Container terminal simulation vs TOS: terminal efficiency
Port and terminal operations: Foundations of container handling
The port sits at the centre of global trade, and it links ships, trucks, rail, and storage. For that reason, operators and planners must manage cargo flow, equipment, and people. A busy terminal handles vessel berthing, quay moves, container stacking, and gate processing each day. First, quay cranes load and unload. Next, yard vehicles move containers to stacks. Then, gate staff process truck turn paperwork. And finally, the terminal records the movements in its systems. As a result, digital control is critical. It reduces delays, and it helps to optimise allocation of assets and labour. For more detail on equipment roles see this guide to container-terminal-equipment-planning-explained (container terminal equipment planning).

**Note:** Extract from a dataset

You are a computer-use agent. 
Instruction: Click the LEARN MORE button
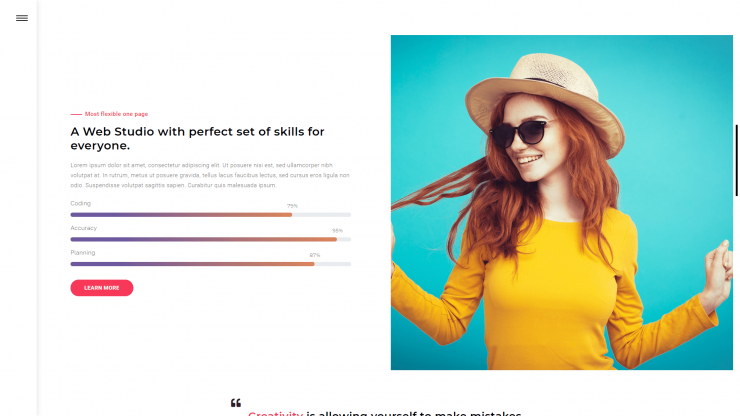pos(101,288)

Terminals range from local feeders to mega hubs that process huge volumes of containers. For example, some mega terminals manage over 10 million TEUs per year, and they must coordinate thousands of moves per hour to keep throughput stable [source]. Gate handling and yard moves create peaks and valleys in demand, and planning must absorb them. Therefore, terminal managers use scheduling, allocation and visualisation tools to track vessel windows, resource availability, and truck turn times. Also, they monitor handling equipment like RTGs and straddle carriers to keep utilisation high and to reduce idle time.
The daily workflow has many constraints. For instance, service times at the gate and quay crane cycles must align to avoid yard congestion. Meanwhile, truck turn targets guide staffing and dispatch. And, teams to evaluate new layouts or staffing rosters need a safe way to test changes without disrupting. Hence, simulation and emulation are common in modern yards. In short, a robust terminal management framework combines digital systems, planner expertise, and automation to maintain smooth container flow and to improve efficiency.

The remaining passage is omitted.